None of this is to brag, but to give context for what I’m about to say next. My personal Github profile looks bad. Created in 2010, for some reason lost to time, my first repository was created a decade later. I only have 4 public repositories and they’re mostly toys. Small examples and personal projects. There are gaps of days and sometimes whole weeks. And that’s with including private repositories.

However, like I said, I’ve been programming for about 27 years now, working for 20. Github was founded in 2008. Git itself was only available starting in 2005. That’s quite a large gap. A lot of my older code was on Subversion servers. Or just lost to time.

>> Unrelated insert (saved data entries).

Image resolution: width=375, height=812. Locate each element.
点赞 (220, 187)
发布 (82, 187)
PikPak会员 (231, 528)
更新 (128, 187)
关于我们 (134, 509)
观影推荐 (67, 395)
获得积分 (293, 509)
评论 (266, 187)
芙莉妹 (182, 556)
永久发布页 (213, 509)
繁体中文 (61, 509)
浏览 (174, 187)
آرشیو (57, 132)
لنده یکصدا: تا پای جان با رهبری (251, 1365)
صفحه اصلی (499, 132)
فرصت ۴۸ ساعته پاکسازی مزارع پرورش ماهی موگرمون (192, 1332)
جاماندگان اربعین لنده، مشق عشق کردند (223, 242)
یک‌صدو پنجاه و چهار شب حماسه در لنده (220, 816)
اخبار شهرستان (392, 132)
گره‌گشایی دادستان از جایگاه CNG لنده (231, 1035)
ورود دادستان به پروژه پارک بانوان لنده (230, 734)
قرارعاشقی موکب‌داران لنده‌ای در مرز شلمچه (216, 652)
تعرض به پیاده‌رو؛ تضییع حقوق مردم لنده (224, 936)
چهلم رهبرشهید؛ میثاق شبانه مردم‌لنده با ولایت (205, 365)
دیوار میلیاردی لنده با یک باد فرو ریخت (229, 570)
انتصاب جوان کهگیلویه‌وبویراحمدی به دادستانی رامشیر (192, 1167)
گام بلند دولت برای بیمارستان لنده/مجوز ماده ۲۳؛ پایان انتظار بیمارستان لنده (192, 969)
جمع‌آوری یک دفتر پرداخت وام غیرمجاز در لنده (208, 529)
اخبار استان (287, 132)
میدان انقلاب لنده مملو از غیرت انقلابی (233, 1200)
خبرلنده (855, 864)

Then there’s my work code. I have 5 different accounts on 3 different repository hosts. Two on Bitbucket, two on Github, and one on Azure DevOps. And across those accounts and hosts, I have 15 repositories I’m responsible for. Of those, 3 are public. Most of my work goes into one of three major work repositories. So a lot of my work is invisible.

So don’t worry about what your GitHub looks like. Unless you’re an open source maintainer, then it might be more important.